Results in Table II indicate that the NOT, NOR and NAND logic functions are the most significant contributors to the overall accuracy of the network. The removal of these logic functions causes the loss of crucial functionalities within the network. This observation is consistent with the fact that NAND and NOR functions are universal logic gates, meaning that any logic function can be represented using only one of these functions (including the NOT function). From the industrial point-of-view, these findings offer an additional perspective, as an Application-Specific Integrated Circuit (ASIC) containing the architecture of a LNN based solely on NOR gates, for example, could be manufactured. This approach could potentially increase circuit integration, and reduce complexity and costs by using homogeneous gates.

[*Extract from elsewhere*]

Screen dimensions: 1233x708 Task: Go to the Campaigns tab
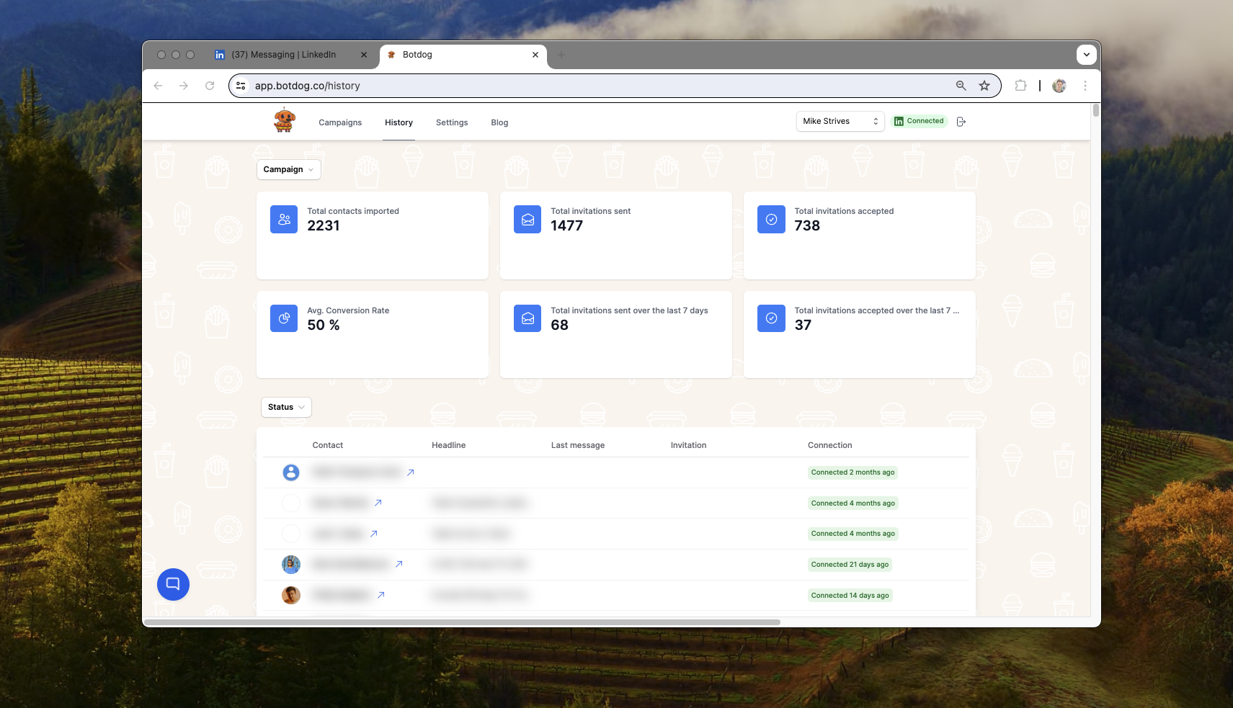coord(340,122)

Upon examining in detail the accuracy values highlighted in bold in Table II, it can be observed that the network's accuracy experiences a substantial drop from iteration 13 to iteration 14, specifically by 96.98% - 96.27% = 0.71%. This drop is equivalent to the cumulative decrease observed in the preceding iterations, amounting to 97.71% - 96.98% = 0.73%. For better visualization, the variation in model accuracy is depicted in Fig. 3.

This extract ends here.